Under the Eclipse logo, always the center view in the gallery, is a rough charcoal drawing of a simple, old style bicycle by Fried. It’s really fun to see and is only one of two charcoal drawings in the show. Perhaps it served as the logo on the Stone Mill marquee.

 Covid Sanctuary, a long print, depicting a wooded area with a couple of people placed far apart also shows atop a blue, mask covered face. It appears in a few prints as well as on the exhibition poster, so probably an important image for Fried, perhaps the Covid-19 spirit?

Then, Lockdown, another elongated linoprint, portraits small individual figures, away from each other, in windows or near five houses. Yes, b & w and blue convey the solemn times since 2019. We in the Berkshires are still slowly emerging from the pandemic!

There are also relatively simple small prints cut from styrofoam, which must be a fragile and fun printing tool.

Nelson, on the other hand, is showing a number of unframed mixed media drawings, some dating back a decade, simple b & w drawings of black lines or wings, three near the first wall. In other areas in the gallery she’s showing Mind Wandering Day and Night, a diptych, 20” x 43”, where essentially a fine netting and strings cover the paper in various forms or circles with a lighter and darker background.

And opposite this wall, A Dot Wandering Around depicts the dot as a continuous line or string. Nelson’s works in this show appear to draw a big time-circle from minimal stroke drawings, to repeated lines in various materials, netting, circles, as mixed media drawings.

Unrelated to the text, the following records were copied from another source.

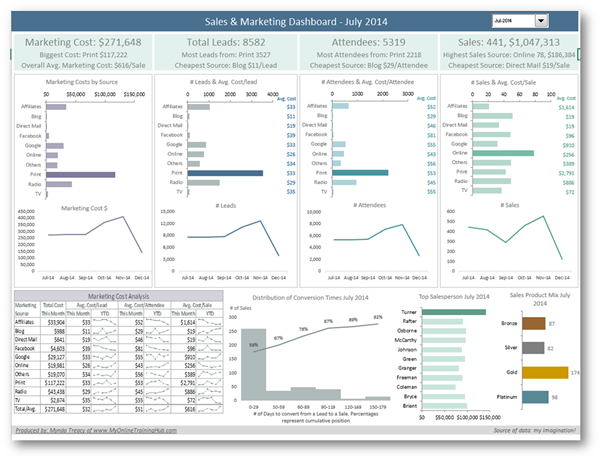This screenshot has width=601, height=461.
Task: Click the Online bar in Sales chart
Action: 503,153
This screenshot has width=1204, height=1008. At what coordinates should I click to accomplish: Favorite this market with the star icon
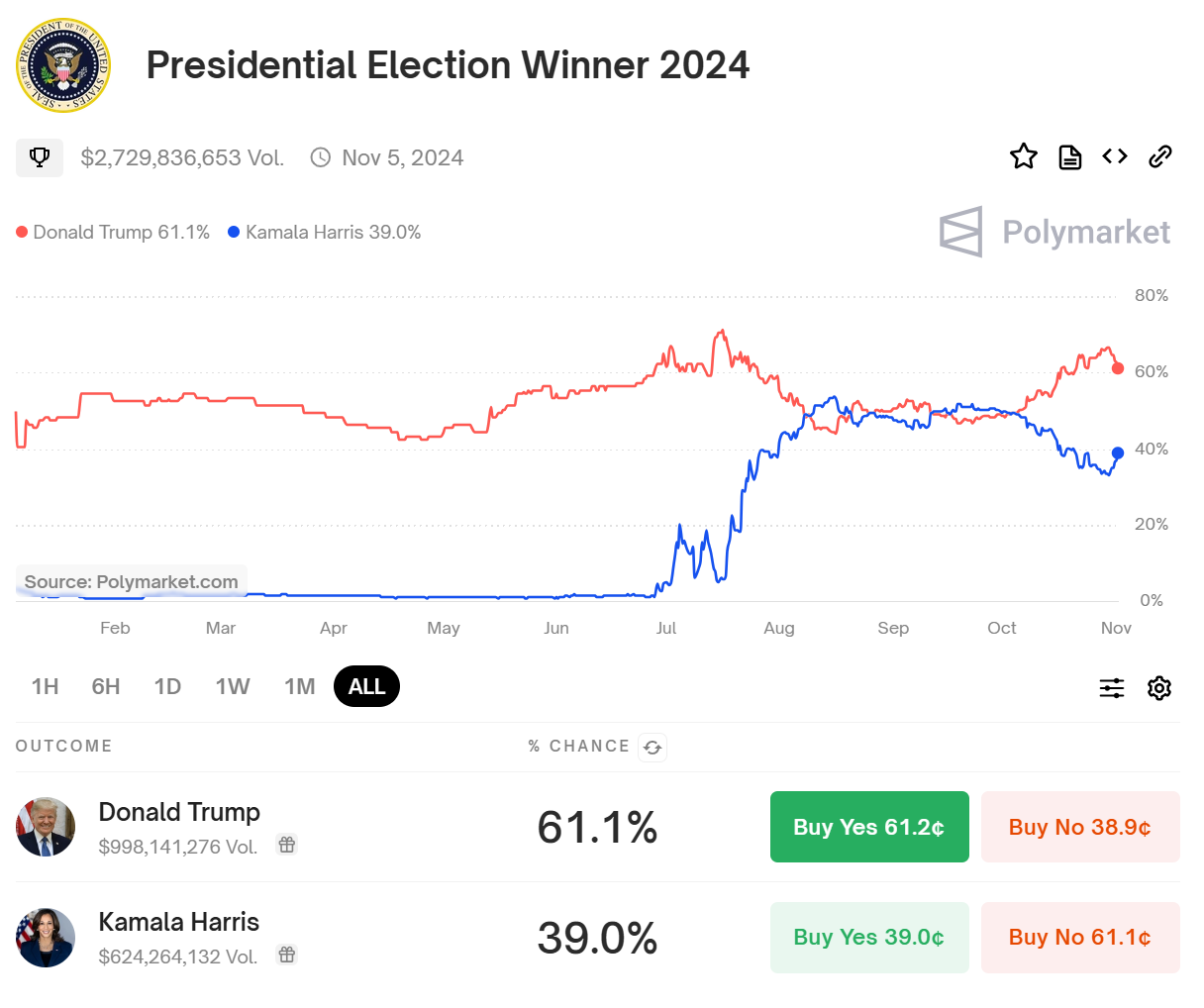point(1024,156)
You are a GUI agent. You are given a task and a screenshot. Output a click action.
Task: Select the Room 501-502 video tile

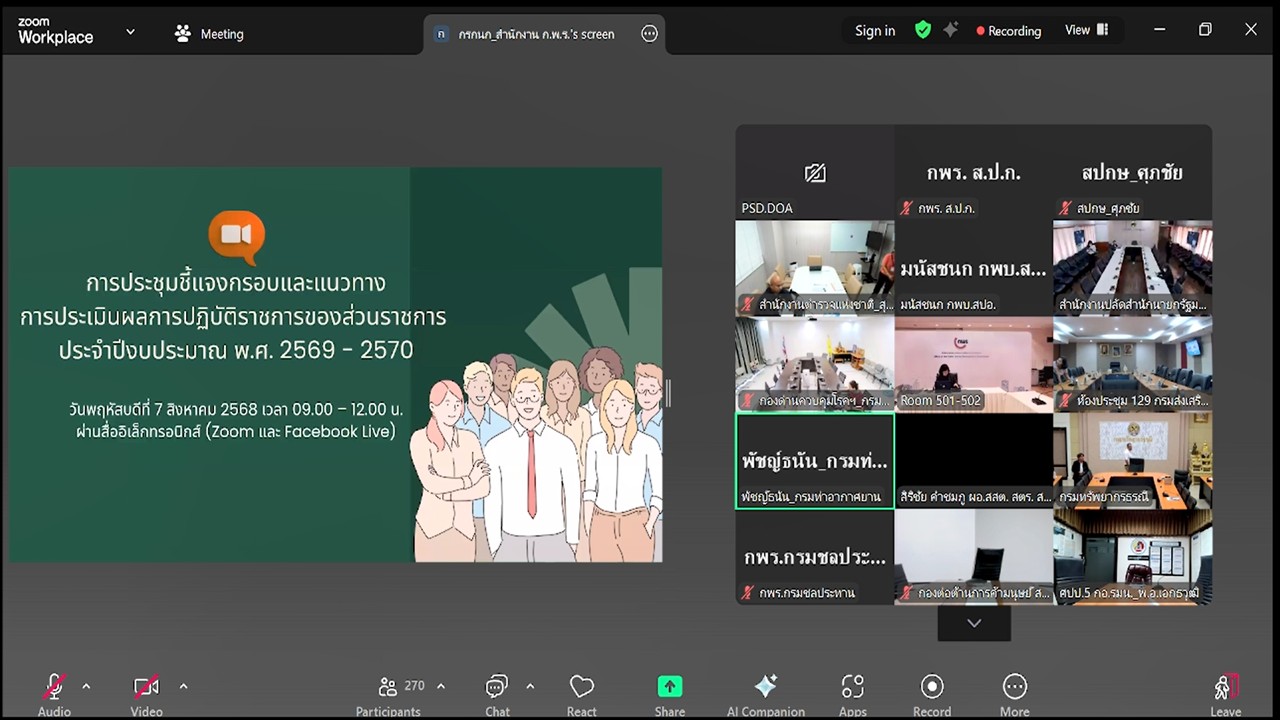click(973, 364)
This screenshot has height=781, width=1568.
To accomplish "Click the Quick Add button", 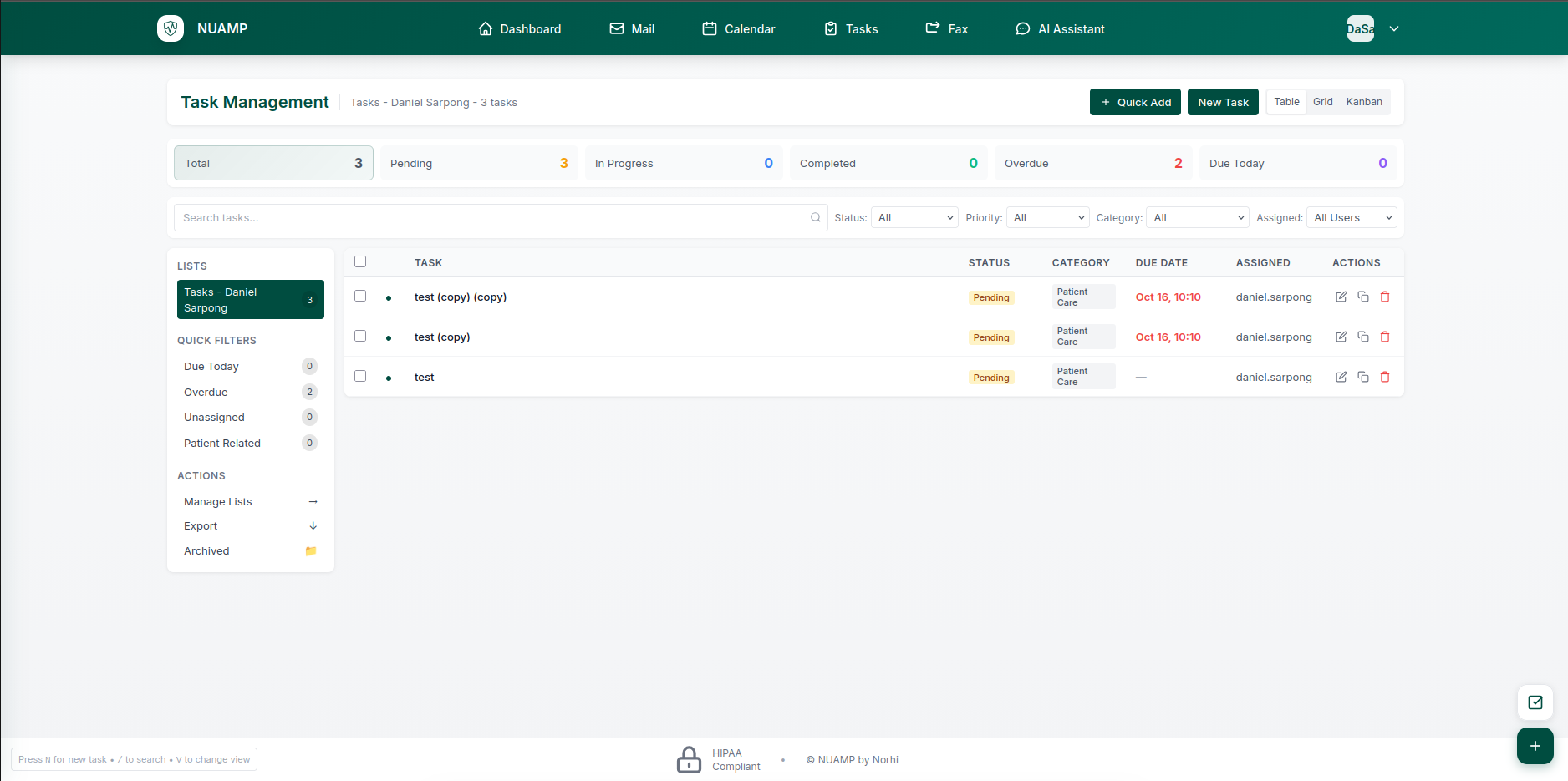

They end in Something’s Happening Here – the original painting celebrated in this review. (Dawn actually drew the comparison herself.)

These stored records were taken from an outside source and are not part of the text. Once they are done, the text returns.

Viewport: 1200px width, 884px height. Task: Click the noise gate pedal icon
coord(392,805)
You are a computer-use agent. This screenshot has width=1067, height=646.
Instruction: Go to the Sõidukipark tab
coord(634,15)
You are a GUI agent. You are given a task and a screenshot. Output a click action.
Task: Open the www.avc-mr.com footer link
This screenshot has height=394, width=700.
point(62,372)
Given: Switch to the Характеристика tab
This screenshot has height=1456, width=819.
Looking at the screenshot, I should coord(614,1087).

Finally Dawn's video of  Crows over North Adams round out the theme of not entirely black and white.

 

As mentioned above I went to visit Leni and Mike, to introduce The Old Stone Mill Center to our readers in more detail. It was an eye opener for me! What a fantastic enterprise and another multi-faceted resource in Northern Berkshire.

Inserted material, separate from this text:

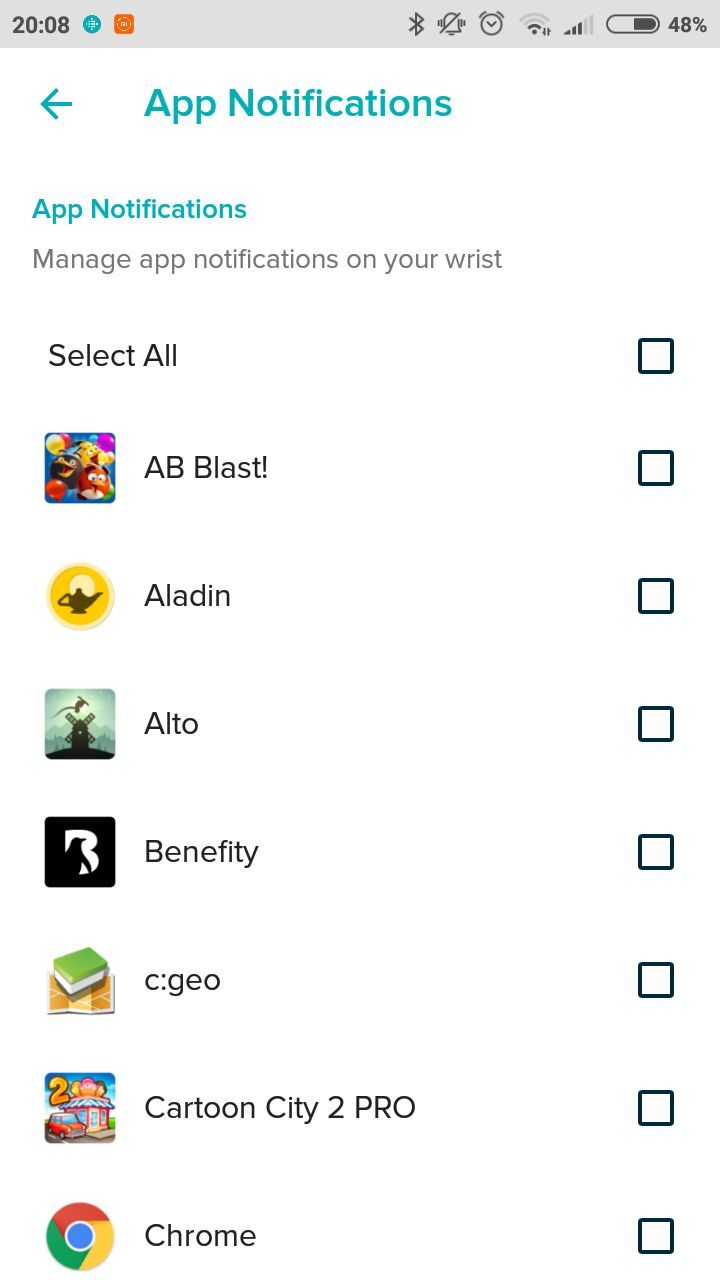
Task: Toggle the Benefity checkbox on
Action: pyautogui.click(x=656, y=852)
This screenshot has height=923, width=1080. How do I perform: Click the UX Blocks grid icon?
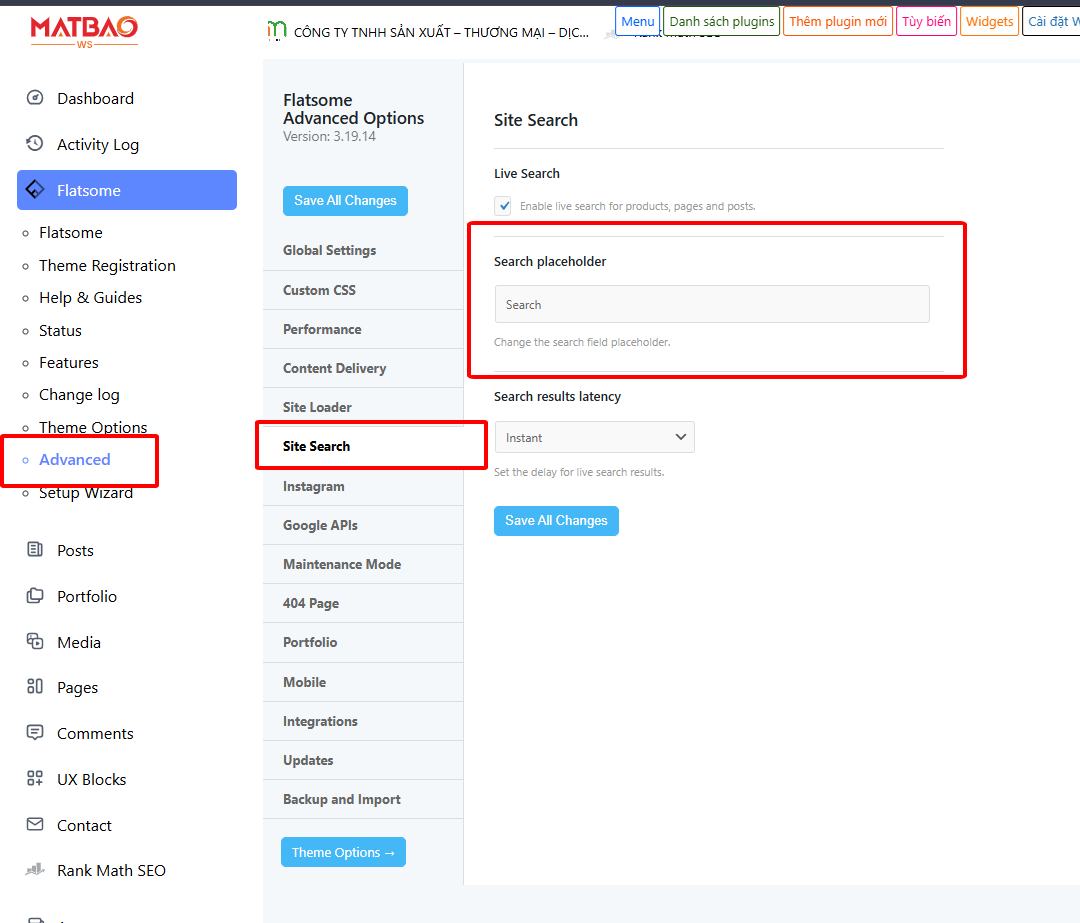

The US society has an overflown of perfectly fine and usable materials, which mostly get trashed and end up in waste locations. One can donate to the mill commercial or industrial material of almost any kind. The nearby Aladco company, i.e., fills their green, large waste containers out front almost bi-weekly with white bed linen and table cloths. Aladco cleans them and supplies hospitals and restaurants. Anything not perfect ends up at the mill, and from there is made available for redistribution. I came across in the many rooms on two floors in big or small piles other things. Of course, bicycles, big malt bags from breweries, many extra tables, wood and metal scraps, clothing material, inner tubes, toys and much more. A room on the first floor serves as a store, where one can find treasures for pennies, so to speak. And there is currently a bike sale going on for cheap or cheaper than market prices.

Leni maintains a big and well-equipped printing studio and Mike’s heart is set on his bike repair center. There are bikes, many bikes in various rooms and in various conditions, which he repairs or redesigns and has done for nearly two decades. So, the current bike sale is a way to release more bikes into communities. Also, he took that day another lot of bicycles to the Adam’s Youth Center: ‘for the kids to destroy,’ as he put it. What joy for him!?

Leni and Mike have worked with  twenty-some outlets world-wide or assisting organizations over nearly seven years since they brought new life to the mill. Zero Waste Maker Space is a serious goal for them and their volunteers. There is so much more to write about The Old Stone Mill Center, and I will do that at another time. But first, you must watch the video on their website: Bikes for Bikie, a container load of material and bikes that arrived in the village, Bikie, in the Republic of Congo. It will warm your heart.

And, if you have not been to The Old Stone Mill - go check it out.